Recap: Microprogramming

° Microprogramming is a convenient method for implementing structured control state diagrams:
  • Random logic replaced by microPC sequencer and ROM
  • Each line of ROM called a \( \mu \) instruction:
    contains sequencer control + values for control points
  • limited state transitions:
    branch to zero, next sequential, branch to \( \mu \) instruction address from dispatch ROM

° Horizontal \( \mu \) Code: one control bit in \( \mu \) instruction for every control line in datapath

° Vertical \( \mu \) Code: groups of control-lines coded together in \( \mu \) instruction (e.g. possible ALU dest)

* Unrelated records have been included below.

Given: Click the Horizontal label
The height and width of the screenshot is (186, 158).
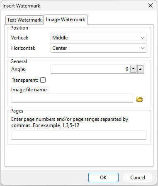Looking at the screenshot, I should 23,48.
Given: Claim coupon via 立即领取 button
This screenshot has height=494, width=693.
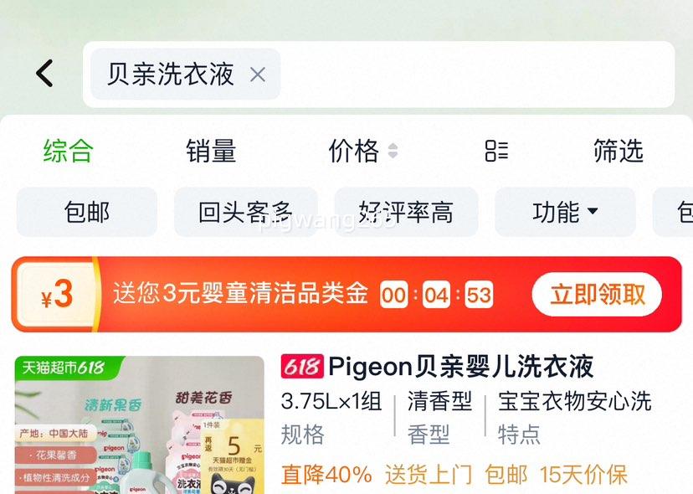Looking at the screenshot, I should point(597,295).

° Control design reduces to Microprogramming
  • Part of the design process is to develop a “language” that describes control and is easy for humans to understand

Exceptions

° Exception = unprogrammed control transfer
  • system takes action to handle the exception
    - must record the address of the offending instruction
    - record any other information necessary to return afterwards
  • returns control to user
  • must save & restore user state

° Allows construction of a “user virtual machine”
Two Types of Exceptions: Interrupts and Traps

° Interrupts
  • caused by external events:
    - Network, Keyboard, Disk I/O, Timer
  • asynchronous to program execution
    - Most interrupts can be disabled for brief periods of time
    - Some (like “Power Failing”) are non-maskable (NMI)
  • may be handled between instructions
  • simply suspend and resume user program

° Traps
  • caused by internal events
    - exceptional conditions (overflow)
    - errors (parity)
    - faults (non-resident page)
  • synchronous to program execution
    - condition must be remedied by the handler
    - instruction may be retried or simulated and program continued or program may be aborted

MIPS convention:

° exception means any unexpected change in control flow, without distinguishing internal or external; use the term interrupt only when the event is externally caused.

<table>
<thead>
<tr>
<th>Type of event</th>
<th>From where?</th>
<th>MIPS terminology</th>
</tr>
</thead>
<tbody>
<tr>
<td>I/O device request</td>
<td>External</td>
<td>Interrupt</td>
</tr>
<tr>
<td>Invoke OS from user program</td>
<td>Internal</td>
<td>Exception</td>
</tr>
<tr>
<td>Arithmetic overflow</td>
<td>Internal</td>
<td>Exception</td>
</tr>
<tr>
<td>Using an undefined instruction</td>
<td>Internal</td>
<td>Exception or</td>
</tr>
<tr>
<td>Hardware malfunctions</td>
<td>Either</td>
<td>Interrupt</td>
</tr>
</tbody>
</table>

What happens to Instruction with Exception?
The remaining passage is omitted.